Ausgewählter Text:
□ □ □

Fabrizio Bindocci, Präsident des Konsortiums des Brunello di Montalcino: „Das Konsortium entstand 1967, als der Wein die Denominazione d'Origine Controllata bekam. 25 Mitglieder hatte das Gründerteam.“ Inzwischen ist die Anzahl der Weingüter, die dem Konsortium angehören, auf 250 angestiegen. Die Marke ist weltweit geschützt. „Vor einigen Jahren brachte ein Italo-Amerikaner in den USA einen Brunello del Sonoma auf den Markt“, erzählt Fabrizio Bindocci. „Er wurde vom Konsortium verklagt und musste die Produktion dieses Weins aufgeben.“ Von den 250 Brunello-Weingütern produzieren manche nur Trauben und verkaufen sie weiter, andere erzeugen den Wein – das Konsortium kontrolliert den Wein, die Weingärten und die Produktionsstätten so streng wie möglich.

Gefälschter Brunello

„Heuer Jahr kam es zu einem groß angelegten Betrug mit einem Brunello der erfundenen Marke Sfera“, erzählt Bindocci. „Die Flaschen hatten ein sehr schönes Etikett, aber der Wein hatte nichts mit dem Brunello gemein.“ Der Schwindel flog in Mailand auf, als der Käufer den Code auf der Flasche in das Prüfsystem auf der Website des Konsortiums eingab. Der Code existierte nicht. Das Konsortium teilt an die Mitglieder Kapseln mit DOCG-Prüfnummern aus.

□ □ □

In einem Datensatz enthaltene Einträge:
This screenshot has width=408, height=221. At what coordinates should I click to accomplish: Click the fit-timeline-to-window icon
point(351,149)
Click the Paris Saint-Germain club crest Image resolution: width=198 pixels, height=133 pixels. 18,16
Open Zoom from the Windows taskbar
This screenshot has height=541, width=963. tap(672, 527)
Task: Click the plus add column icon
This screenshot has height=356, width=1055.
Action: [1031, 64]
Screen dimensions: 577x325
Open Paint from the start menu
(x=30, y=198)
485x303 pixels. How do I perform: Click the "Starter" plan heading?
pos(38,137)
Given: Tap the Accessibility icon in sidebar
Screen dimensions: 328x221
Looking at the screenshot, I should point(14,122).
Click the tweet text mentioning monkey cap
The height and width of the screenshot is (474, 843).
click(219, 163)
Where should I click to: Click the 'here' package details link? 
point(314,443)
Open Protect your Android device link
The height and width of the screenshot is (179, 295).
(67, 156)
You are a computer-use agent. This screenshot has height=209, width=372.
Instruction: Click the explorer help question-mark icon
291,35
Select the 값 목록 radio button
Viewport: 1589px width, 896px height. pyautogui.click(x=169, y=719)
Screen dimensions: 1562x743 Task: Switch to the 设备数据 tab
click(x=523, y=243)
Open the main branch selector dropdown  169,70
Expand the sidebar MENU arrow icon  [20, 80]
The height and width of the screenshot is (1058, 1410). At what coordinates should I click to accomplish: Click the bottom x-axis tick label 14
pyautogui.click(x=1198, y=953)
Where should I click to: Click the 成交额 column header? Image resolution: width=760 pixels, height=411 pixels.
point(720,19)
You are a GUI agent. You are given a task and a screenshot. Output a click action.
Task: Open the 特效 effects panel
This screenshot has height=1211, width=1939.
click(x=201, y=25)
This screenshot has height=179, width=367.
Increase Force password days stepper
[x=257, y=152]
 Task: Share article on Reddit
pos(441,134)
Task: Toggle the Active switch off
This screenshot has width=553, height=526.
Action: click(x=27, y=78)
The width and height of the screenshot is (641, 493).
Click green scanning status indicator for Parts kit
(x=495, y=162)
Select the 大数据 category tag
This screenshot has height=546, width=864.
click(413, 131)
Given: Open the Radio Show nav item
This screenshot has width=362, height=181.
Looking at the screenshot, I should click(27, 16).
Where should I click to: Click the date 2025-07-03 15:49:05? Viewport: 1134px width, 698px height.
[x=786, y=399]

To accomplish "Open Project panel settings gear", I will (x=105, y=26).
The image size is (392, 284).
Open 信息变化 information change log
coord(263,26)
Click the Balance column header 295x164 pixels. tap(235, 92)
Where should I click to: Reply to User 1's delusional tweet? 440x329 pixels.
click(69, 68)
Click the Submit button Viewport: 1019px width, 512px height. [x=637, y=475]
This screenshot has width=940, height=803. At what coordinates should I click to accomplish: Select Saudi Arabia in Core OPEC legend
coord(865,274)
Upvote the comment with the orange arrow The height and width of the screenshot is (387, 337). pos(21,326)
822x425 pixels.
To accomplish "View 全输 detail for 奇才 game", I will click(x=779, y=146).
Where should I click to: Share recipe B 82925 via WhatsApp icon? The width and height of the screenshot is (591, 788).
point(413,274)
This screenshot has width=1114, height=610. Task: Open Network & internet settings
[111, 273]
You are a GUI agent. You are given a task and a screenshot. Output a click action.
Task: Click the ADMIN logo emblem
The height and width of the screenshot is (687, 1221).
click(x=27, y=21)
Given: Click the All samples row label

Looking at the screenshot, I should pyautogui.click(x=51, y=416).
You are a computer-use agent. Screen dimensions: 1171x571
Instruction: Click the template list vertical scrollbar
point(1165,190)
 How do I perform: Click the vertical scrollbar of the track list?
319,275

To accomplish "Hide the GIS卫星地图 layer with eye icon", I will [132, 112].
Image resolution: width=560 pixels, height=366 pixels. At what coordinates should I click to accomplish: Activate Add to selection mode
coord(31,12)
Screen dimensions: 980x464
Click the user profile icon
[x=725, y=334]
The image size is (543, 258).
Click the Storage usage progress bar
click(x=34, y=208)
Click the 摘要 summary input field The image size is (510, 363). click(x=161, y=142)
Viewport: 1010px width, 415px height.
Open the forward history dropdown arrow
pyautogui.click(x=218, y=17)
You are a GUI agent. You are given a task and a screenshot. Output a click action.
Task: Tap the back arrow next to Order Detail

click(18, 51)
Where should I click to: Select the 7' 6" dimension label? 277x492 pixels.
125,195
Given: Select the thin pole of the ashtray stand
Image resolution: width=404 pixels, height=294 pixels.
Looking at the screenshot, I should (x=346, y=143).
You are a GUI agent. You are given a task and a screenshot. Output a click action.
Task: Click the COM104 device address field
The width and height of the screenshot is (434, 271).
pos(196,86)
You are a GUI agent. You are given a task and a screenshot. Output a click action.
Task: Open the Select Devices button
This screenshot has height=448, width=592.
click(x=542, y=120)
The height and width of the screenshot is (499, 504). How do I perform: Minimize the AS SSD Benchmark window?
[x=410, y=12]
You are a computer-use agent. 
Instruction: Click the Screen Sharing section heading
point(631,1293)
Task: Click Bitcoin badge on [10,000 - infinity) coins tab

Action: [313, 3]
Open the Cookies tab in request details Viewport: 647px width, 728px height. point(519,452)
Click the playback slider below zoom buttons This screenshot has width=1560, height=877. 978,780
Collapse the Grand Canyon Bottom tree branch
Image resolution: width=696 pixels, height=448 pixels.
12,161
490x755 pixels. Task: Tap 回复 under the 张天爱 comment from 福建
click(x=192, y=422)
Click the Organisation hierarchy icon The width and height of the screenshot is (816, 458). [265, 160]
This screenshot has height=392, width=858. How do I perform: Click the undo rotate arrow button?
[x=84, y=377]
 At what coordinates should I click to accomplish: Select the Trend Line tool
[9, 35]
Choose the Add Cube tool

□ □ □

Ihre Aufgaben:
1. Übertragen Sie aus den Zeilen des Datenbestands den Abschnitt, der mit der Zeile mit „will [132, 112].“ beginnt und mit der Zeile mit „click(x=34, y=208)“ endet, Wort für Wort und ohne Änderungen.
2. Führen Sie den Text über das Konsortium des Brunello di Montalcino im Anschluss an seinen letzten Satz weiter.

Lösungen folgen:
1.
To accomplish "Hide the GIS卫星地图 layer with eye icon", I will [132, 112].
Image resolution: width=560 pixels, height=366 pixels. At what coordinates should I click to accomplish: Activate Add to selection mode
coord(31,12)
Screen dimensions: 980x464
Click the user profile icon
[x=725, y=334]
The image size is (543, 258).
Click the Storage usage progress bar
click(x=34, y=208)

2.
An der Anzahl der verteilten Kapseln lässt sich errechnen, wie viel roter vergorener Traubensaft aus der Montalcino-Gegend weltweit durch die Kehlen rinnt. Das Konsortium kauft auf dem Markt auch Flaschen seiner Mitglieder, schickt sie in ein Labor zur Analyse und kontrolliert, ob dieser Wein allen Vorschriften entspricht und ob es auch wirklich der Wein ist, den das Weingut eingereicht hat, um die DOCG-Kapseln zu bekommen. „In den frühen 1990er-Jahren kam es zu einem Brunello-di-Montalcino-Hype“, erzählt Fabrizio Bindocci. „Doch die Winzer waren klug genug, den Markt nie zu überschwemmen.“ Jährlich kommen maximal sieben bis neun Millionen Flaschen auf den Markt. 200 Millionen Euro werden mit dem Brunello di Montalcino pro Jahr umgesetzt. „Enzo Ferrari sagte immer, ich produziere ein Auto weniger, als der Markt verlangt. Dadurch bleibt der Preis so, dass der Produzent eine Marge hat.“ Fabrizio Bindocci leitet das Weingut Il Poggione der Familie Franceschi.

Auf dem Weingut Caparzo begrüßt Elisabetta Gnudi Angelini die Gäste mit strahlendem Lächeln: „Von meinen vier Weingütern hänge ich am meisten an Caparzo. Hier steckt sehr viel von mir selbst drin.“ Als Elisabetta Gnudi Angelini 1998 Caparzo kaufte, war es bereits ein sehr modernes Weingut. Eine Gruppe von zwölf Unternehmern aus Mailand hatte es als eine Art gemeinsames Landhaus erstanden. Im Lauf der Zeit kam es zu Unstimmigkeiten in der Eigentümergruppe, die mit dem Verkauf an die Bologneserin Angelini endeten. Elisabetta Gnudi Angelini führte die Marketingstrategie ihrer Vorgänger weiter, behielt das charakteristische grüne Etikett bei und ruft weiterhin jedes Jahr zur Begrüßung des neuen Weins „Benvenuto Brunello“, so wie es die Caparzo-Gründer eingeführt haben.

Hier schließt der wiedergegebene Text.